School in Pretoria, South Africa

Pretoria Chinese School is a school in Wingate Park, Eastern Pretoria, established in 1934.

== History ==

In order to preserve their culture and provide quality education for their children, the Young Chinese Cultural league and the Chinese Community of Pretoria established the Pretoria Chinese School in downtown Pretoria in 1934.

In 1993 the school was relocated to the Eastern Pretoria suburb of Wingate Park, with new school facilities including a laboratory and 27 classrooms.

The relocated school initially offered Grades 1–9, but with each subsequent year expanded their offering such that in 1996 they were able to offer Grades 1–12, thus celebrating their first class of matriculants in 1996.

== School life ==

The school's motto is Labour and Persevere, and the education has a strong focus on discipline.

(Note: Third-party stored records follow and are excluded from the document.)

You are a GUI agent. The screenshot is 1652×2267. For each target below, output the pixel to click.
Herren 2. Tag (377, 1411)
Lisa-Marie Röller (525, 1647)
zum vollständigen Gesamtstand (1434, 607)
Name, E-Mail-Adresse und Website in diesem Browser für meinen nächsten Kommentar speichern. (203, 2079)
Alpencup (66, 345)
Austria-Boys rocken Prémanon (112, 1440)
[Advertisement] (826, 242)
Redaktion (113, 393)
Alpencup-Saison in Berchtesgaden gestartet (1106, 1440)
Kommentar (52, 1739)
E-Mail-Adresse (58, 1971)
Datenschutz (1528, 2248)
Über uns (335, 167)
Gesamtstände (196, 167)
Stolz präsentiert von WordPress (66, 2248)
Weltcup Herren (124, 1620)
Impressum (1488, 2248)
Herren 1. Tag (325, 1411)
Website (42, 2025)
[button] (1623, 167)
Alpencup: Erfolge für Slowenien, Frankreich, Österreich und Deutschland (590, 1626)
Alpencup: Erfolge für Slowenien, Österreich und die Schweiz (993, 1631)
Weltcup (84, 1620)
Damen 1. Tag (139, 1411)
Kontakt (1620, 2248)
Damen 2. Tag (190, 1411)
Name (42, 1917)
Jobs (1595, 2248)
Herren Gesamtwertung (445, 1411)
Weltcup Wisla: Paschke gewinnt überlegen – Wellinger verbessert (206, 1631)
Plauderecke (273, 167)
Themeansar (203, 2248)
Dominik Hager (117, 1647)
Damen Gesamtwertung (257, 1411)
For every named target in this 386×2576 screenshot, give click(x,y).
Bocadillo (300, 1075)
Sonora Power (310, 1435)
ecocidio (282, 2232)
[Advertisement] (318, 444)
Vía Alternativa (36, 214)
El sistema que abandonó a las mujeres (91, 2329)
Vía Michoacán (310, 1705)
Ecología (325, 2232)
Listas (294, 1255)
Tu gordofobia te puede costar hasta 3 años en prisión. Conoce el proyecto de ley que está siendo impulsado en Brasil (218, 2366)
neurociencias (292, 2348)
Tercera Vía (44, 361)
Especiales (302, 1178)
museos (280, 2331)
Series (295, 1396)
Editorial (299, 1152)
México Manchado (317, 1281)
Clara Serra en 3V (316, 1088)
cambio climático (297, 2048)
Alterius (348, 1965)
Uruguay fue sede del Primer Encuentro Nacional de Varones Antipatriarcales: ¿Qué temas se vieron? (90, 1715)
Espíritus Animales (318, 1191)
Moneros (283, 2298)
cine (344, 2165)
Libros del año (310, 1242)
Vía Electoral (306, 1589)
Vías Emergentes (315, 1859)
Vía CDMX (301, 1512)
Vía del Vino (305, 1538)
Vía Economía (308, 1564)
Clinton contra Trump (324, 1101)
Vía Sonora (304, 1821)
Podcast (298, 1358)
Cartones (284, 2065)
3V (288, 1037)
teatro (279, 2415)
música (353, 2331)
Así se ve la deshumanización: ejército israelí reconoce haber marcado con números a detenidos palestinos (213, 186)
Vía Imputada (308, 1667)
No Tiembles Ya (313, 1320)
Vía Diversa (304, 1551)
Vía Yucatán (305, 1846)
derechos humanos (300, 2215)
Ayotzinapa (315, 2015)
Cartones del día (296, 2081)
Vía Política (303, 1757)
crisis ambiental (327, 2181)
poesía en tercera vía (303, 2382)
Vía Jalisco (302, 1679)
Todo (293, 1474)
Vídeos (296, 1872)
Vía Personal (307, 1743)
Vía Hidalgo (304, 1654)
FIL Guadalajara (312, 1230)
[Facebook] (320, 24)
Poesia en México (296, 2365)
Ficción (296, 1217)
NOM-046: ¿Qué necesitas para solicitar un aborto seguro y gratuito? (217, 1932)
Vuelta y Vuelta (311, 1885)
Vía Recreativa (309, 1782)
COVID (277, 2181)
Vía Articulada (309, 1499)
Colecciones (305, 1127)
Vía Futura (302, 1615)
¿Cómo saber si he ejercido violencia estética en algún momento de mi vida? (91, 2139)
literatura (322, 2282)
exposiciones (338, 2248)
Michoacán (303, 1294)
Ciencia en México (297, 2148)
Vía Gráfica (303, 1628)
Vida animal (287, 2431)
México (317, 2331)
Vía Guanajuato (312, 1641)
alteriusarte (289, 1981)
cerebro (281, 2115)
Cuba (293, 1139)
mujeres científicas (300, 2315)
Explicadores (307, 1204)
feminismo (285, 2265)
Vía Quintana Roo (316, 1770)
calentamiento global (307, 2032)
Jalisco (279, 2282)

Beyond studies in Chinese language and culture, the school provides a rich array of sport and cultural activities. The PCS follows the Independent Education Board curriculum.

The majority of classes are taught in English, with only the advanced Languages being taught in the respective language, such as Afrikaans, Xhosa or Mandarin.

Facilities include 2 basketball/tennis courts, computer labs, cricket turf, swimming pool, athletics field, and tuckshop.

Cultural activities include visits to the Nan Hua Temple in Bronkhorstspruit, celebrating Chinese New Year, mau pi also known as Chinese calligraphy, the creation of traditional Chinese foods such as dumpling, and engaging in Chinese board games such as Xiangqi, Go (game) and Mahjong.

== Notable alumni ==
- Motswedi Modiba, singer-songwriter.